Además, si mal no recordaba, no tardaríamos en llegar al aliviadero, cerca del embalse del puente de Stone Arch. Era, de lejos, el sitio más peligroso de la zona. Yo había oído comentar que alguien había caído una vez allí y había logrado sobrevivir. También recuerdo una expresión que escuché en relación con el suceso: «de chiripa».
Podía abandonar a Ellie y nadar hasta la orilla con mi deplorable crowl y sobrevivir; también podía quedarme con ella y esperar a que las aguas nos tragaran.
Creo que no fue una decisión voluntaria. De hecho, fueron mis brazos helados los que se negaron a soltar la carga. Comenzamos a hundirnos. Tragué agua y emergí tosiendo. En el cielo vi que una nube que anunciaba lluvia iba escondiendo el sol, que doraba todavía sus bordes.
«¡Por dios, qué hermoso!»Y en ese instante, en la periferia de mi visión, algo me llamó la atención. Era un barco, un remolcador, para ser más precisa, aunque no llevaba ninguna barcaza a rastras.
Ese día, Ellie y yo tuvimos mucha suerte: la tripulación del remolcador estaba atenta y advirtió nuestra presencia; fue una suerte que su poderoso motor pudiera remontar la corriente y posibilitar así el rescate.
La tripulación nos había visto y nos gritaba, pero yo tenía los oídos llenos de agua y no oía nada. Aquello parecía una película de cine mudo. Uno de los tripulantes nos arrojó algo.
Era un cabo en cuyo extremo habían atado una botella de refresco vacía y bien cerrada, que hacía las veces de boya. Me adelanté como pude, a golpes más que a brazadas, y finalmente logré agarrarla.
A mi cuerpo le pasaba algo extraño. Habitualmente, cuando el agua está muy fría y ni siquiera las gruesas ropas de invierno bastan, se entumecen los dedos de las manos y de los pies y después las extremidades. En cambio, en ese momento, cuando me subieron a bordo, sentí los dedos, pero los brazos y el pecho estaban insensibles, de modo que sólo pude alcanzar la cubierta gracias a los violentos tirones de la tripulación. Me di cuenta de que había perdido la chaqueta. Al menos yo ya no la llevaba.
Ellie yacía boca arriba a mi lado. Tenía los ojos cerrados.
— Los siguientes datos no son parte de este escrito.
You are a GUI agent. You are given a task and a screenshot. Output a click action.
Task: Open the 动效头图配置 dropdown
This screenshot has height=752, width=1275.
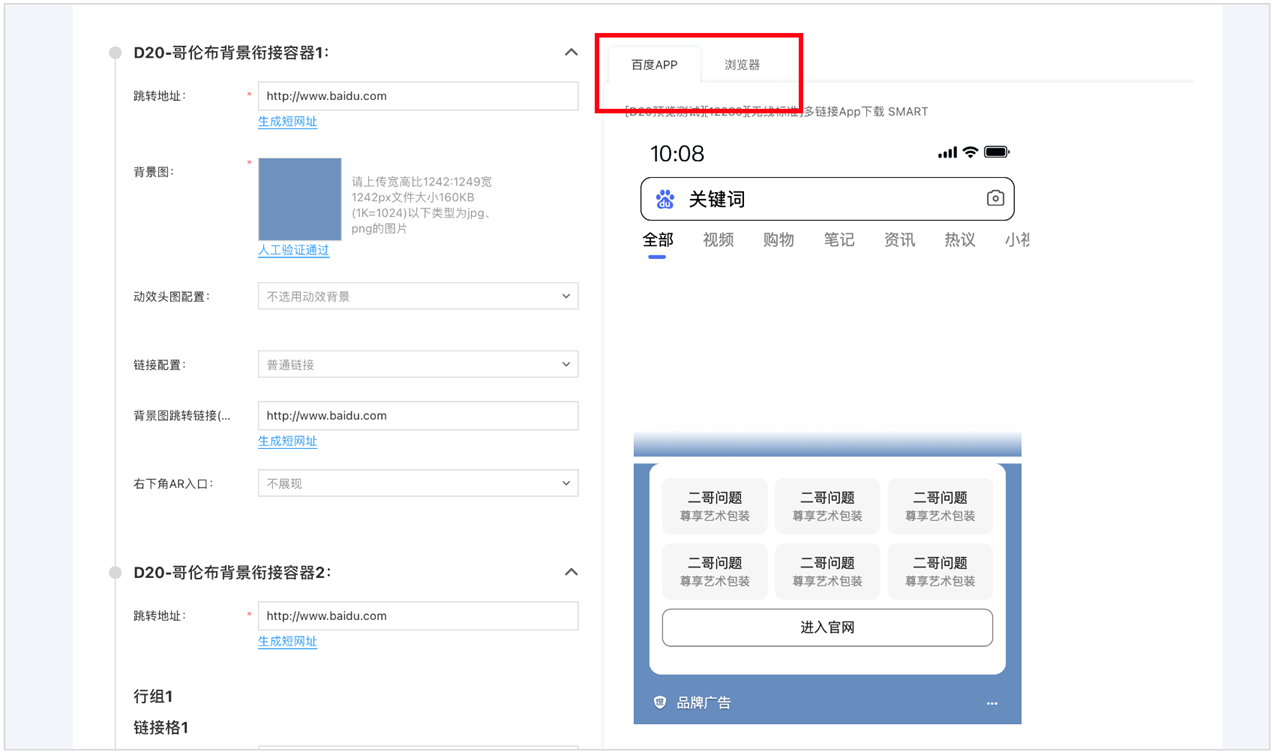click(x=418, y=296)
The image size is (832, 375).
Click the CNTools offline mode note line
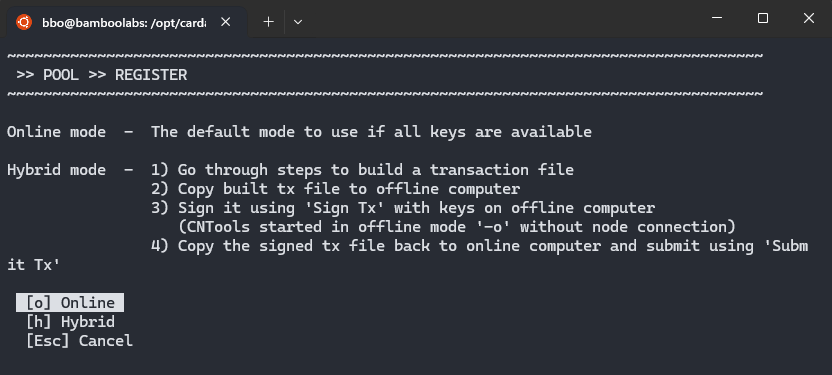coord(457,227)
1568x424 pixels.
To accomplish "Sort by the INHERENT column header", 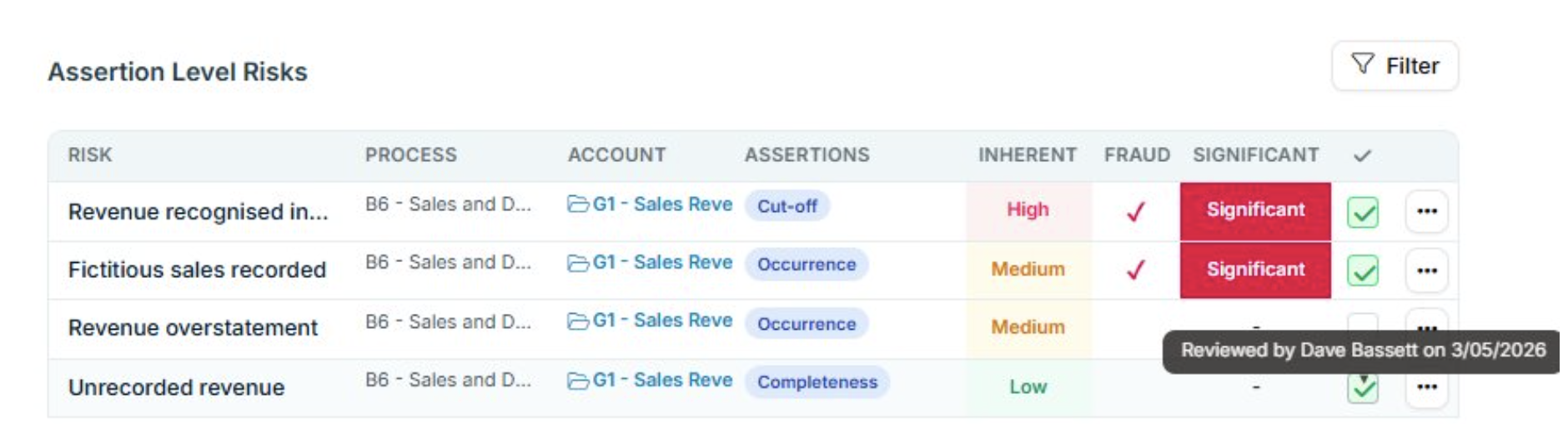I will (1027, 155).
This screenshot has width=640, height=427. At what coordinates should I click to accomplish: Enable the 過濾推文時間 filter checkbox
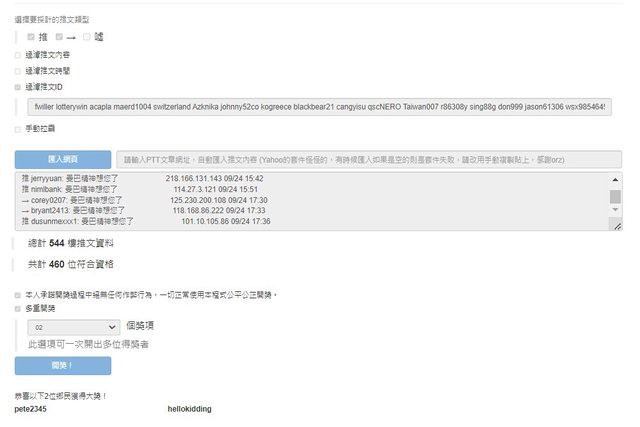pos(18,71)
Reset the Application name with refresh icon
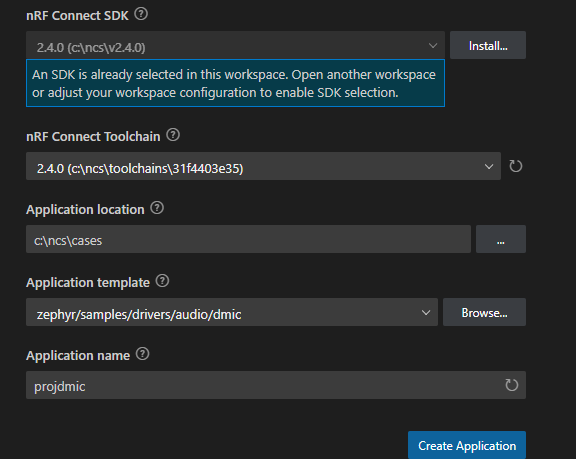The image size is (576, 459). [x=511, y=385]
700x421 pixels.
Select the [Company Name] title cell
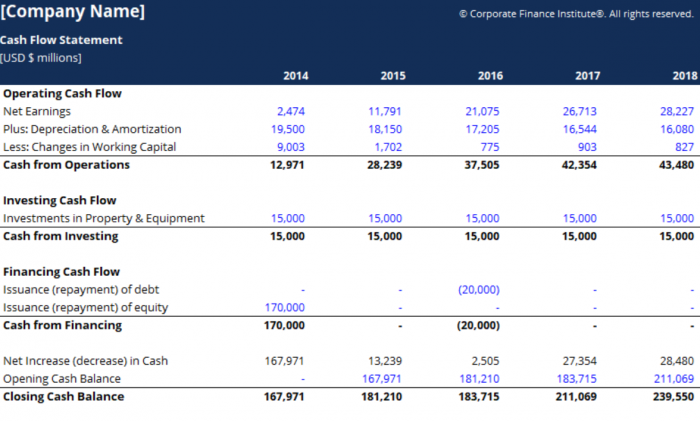73,12
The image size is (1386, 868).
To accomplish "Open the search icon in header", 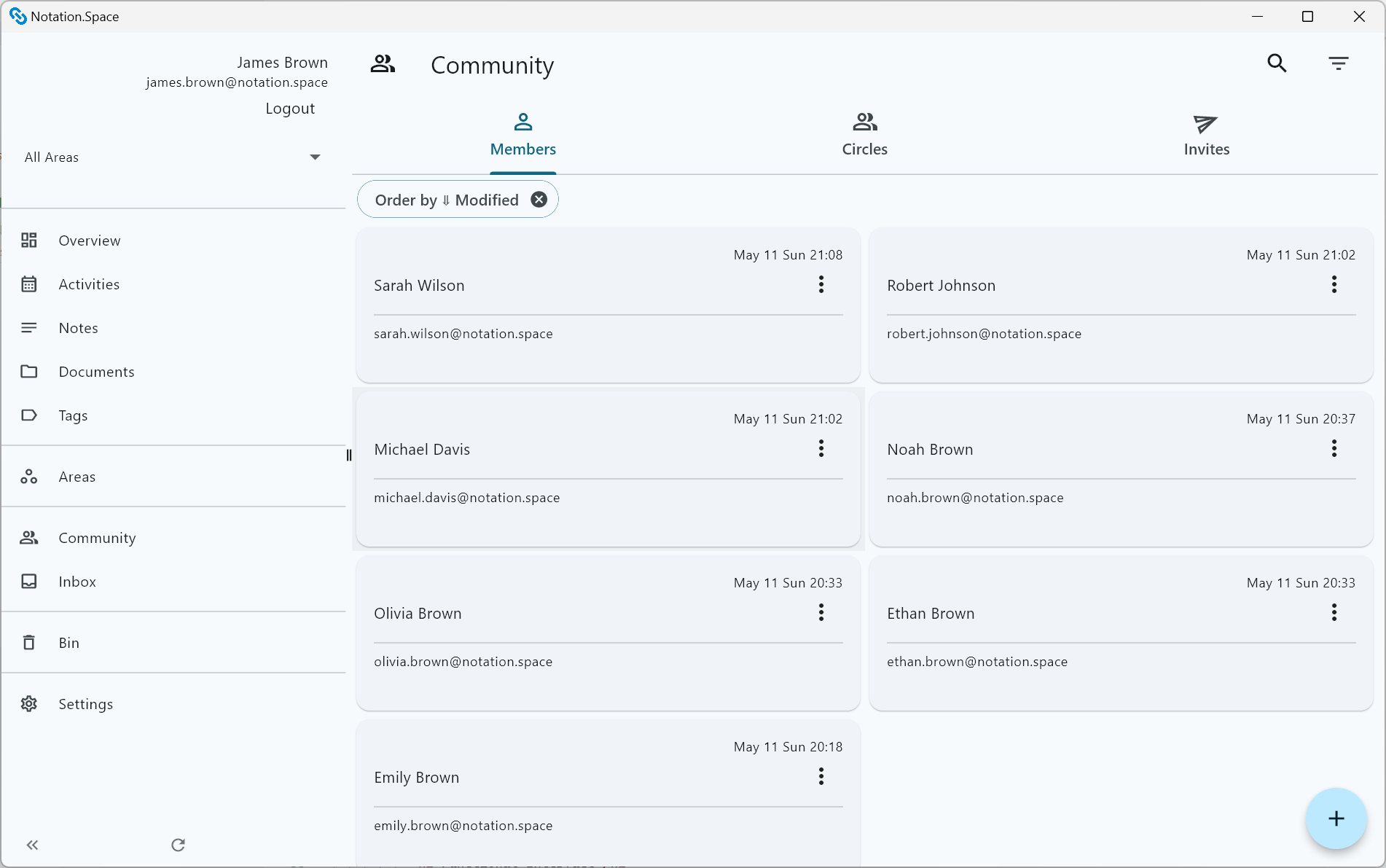I will [x=1277, y=63].
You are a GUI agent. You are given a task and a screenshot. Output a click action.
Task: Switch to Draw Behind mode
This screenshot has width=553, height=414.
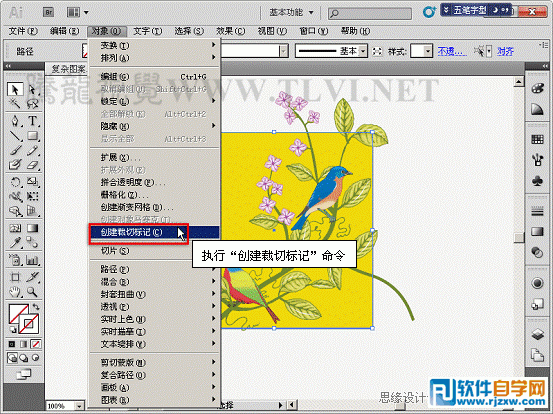point(24,358)
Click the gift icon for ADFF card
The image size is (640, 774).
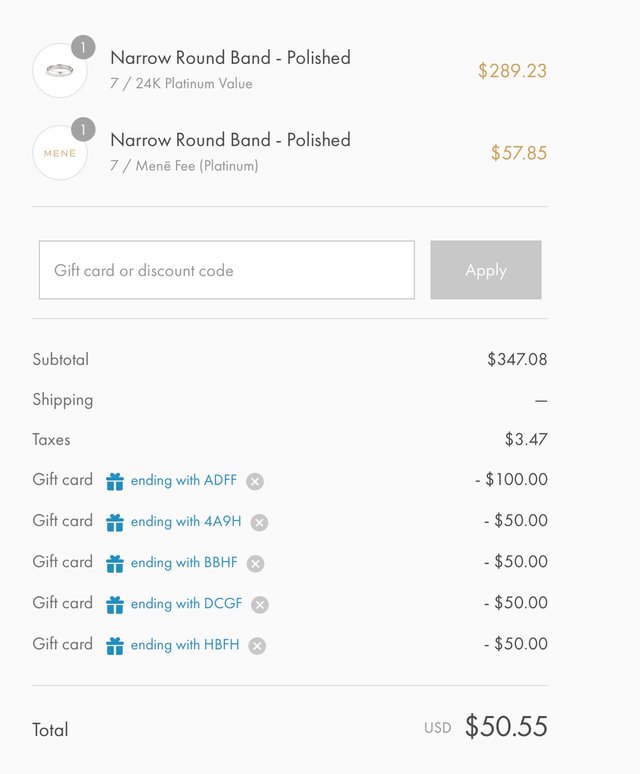(115, 482)
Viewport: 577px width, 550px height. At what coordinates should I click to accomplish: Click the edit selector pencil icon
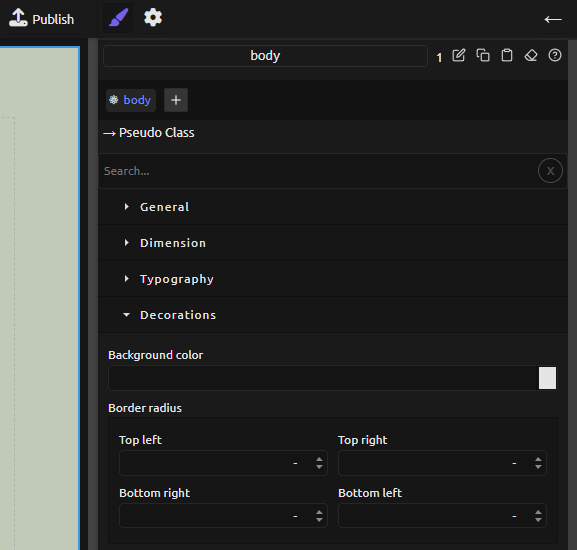point(459,56)
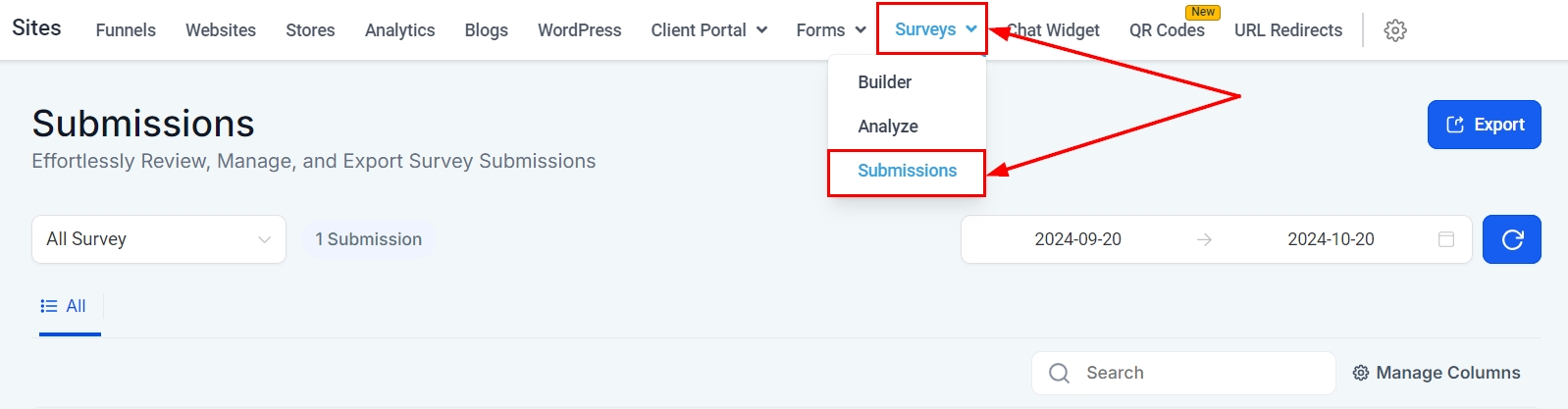1568x409 pixels.
Task: Click the Manage Columns button
Action: coord(1437,373)
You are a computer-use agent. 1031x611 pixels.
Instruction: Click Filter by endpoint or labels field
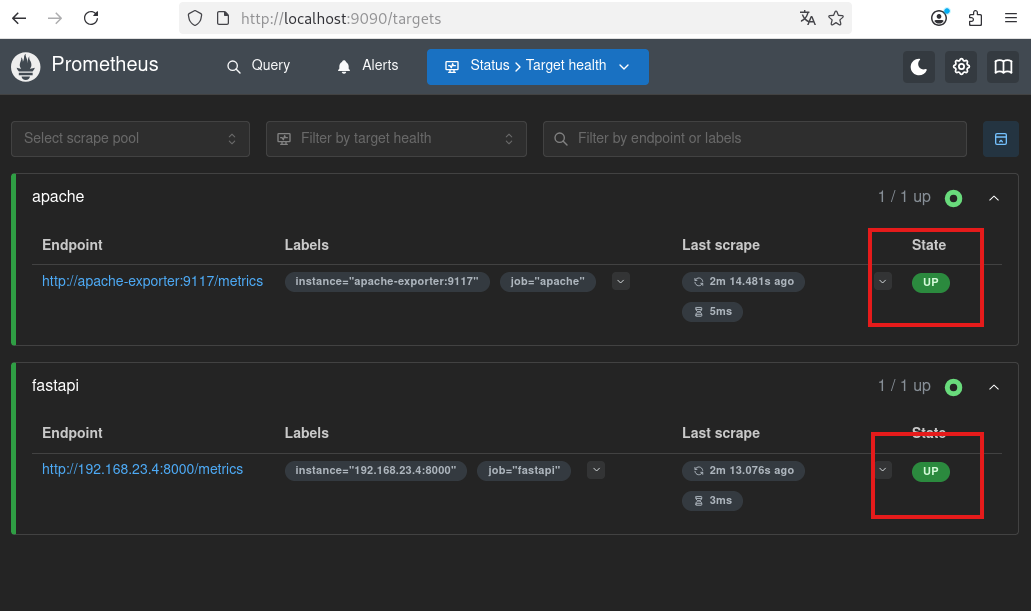click(755, 139)
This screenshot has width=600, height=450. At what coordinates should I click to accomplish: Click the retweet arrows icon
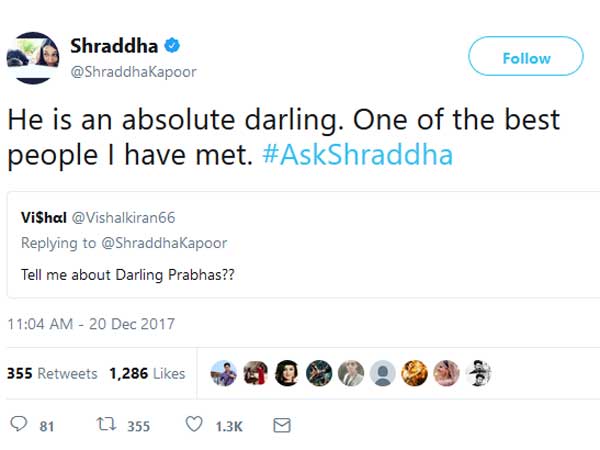point(105,426)
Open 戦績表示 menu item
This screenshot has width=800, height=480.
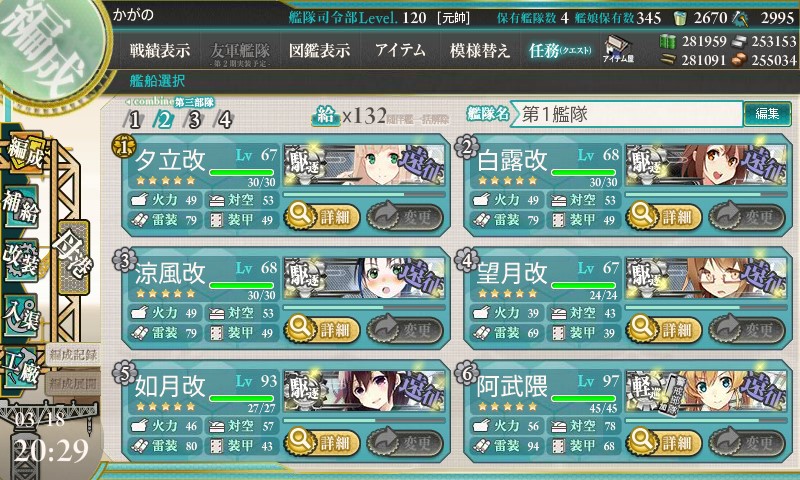coord(160,50)
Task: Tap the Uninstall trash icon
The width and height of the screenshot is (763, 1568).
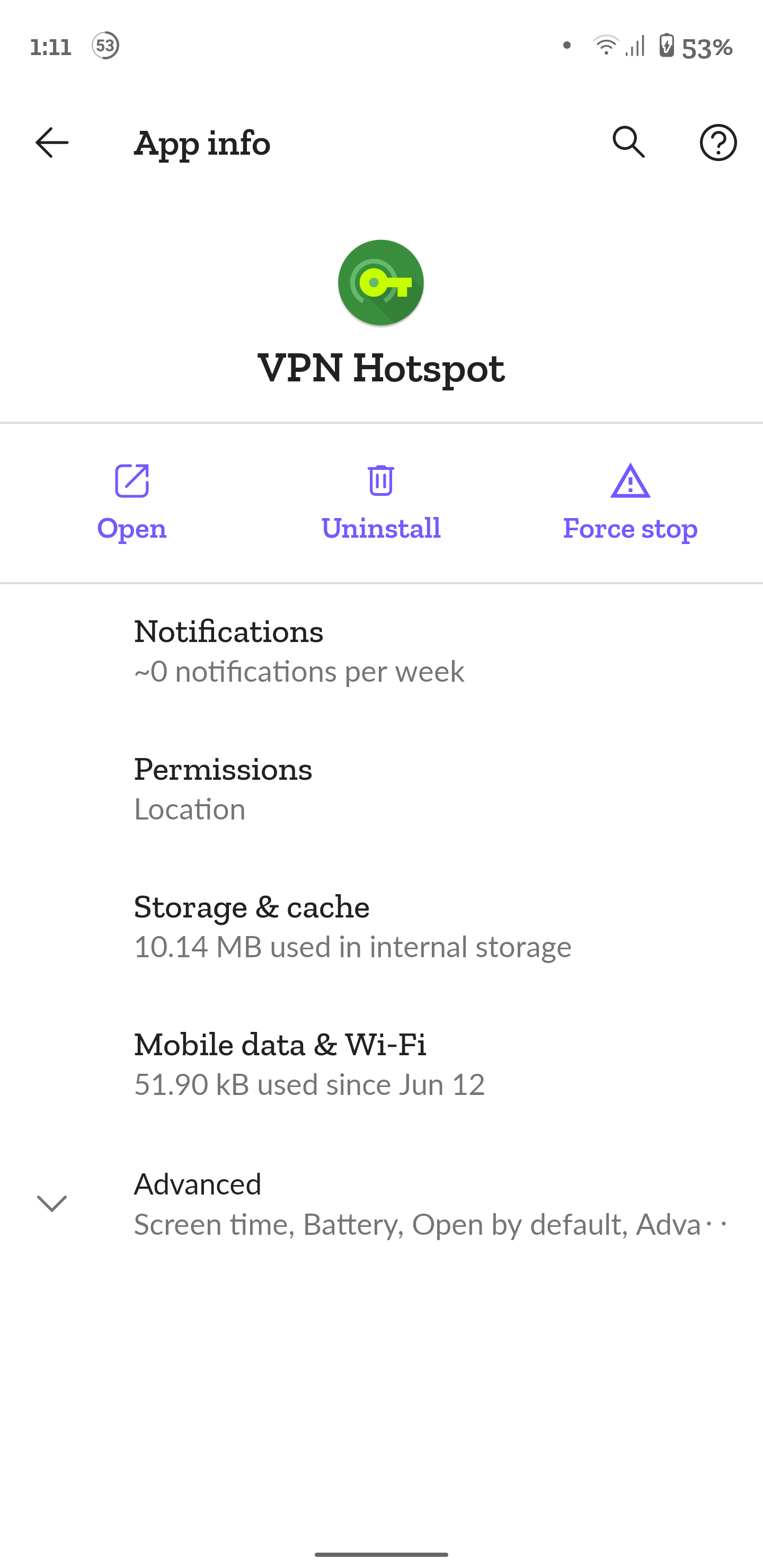Action: point(380,481)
Su cara estaba tan pálida debido al agua helada que aquellos rastros de pecas que antes parecían difuminarse ahora resaltaban vivamente. Me incorporé.
– ¿Cómo está?
– Respira -me respondió el que parecía ser el más viejo de la tripulación. Como si quisiera demostrarlo, Ellie giró la cabeza y vomitó un poco de agua del río.
– ¡Anda! -exclamó un marino hispano al ver el espectáculo que ofrecíamos.
– ¿Está usted bien, señorita? -me preguntó el viejo. Sus ojos de mirada indecisa eran de un azul penetrante, aunque el resto de su persona era grisácea, casi descolorida. Parecía escandinavo, de Minnesota de pura cepa, pero no tardé en reconocer su acento tejano.
– No siento la piel -dije mientras hundía mis dedos temblorosos en la masa muscular de mis brazos. Era una sensación muy extraña. Me puse de pie, pensando que si andaba me encontraría mejor.
– Tengo whisky de centeno -dijo el viejo.
En el entrenamiento de primeros auxilios, el instructor me había prevenido en lo que respecta a ofrecer o aceptar «remedios caseros» en caso de traumatismos. Cosas como alcohol o cigarrillos.
Sin embargo, en esos momentos no pensaba yo en mis entrenamientos y, aunque había dejado el alcohol unos años atrás, ahora que esa barca ponía proa a la orilla, se me ocurrió que un poco de whisky de centeno podía ser una opción muy razonable.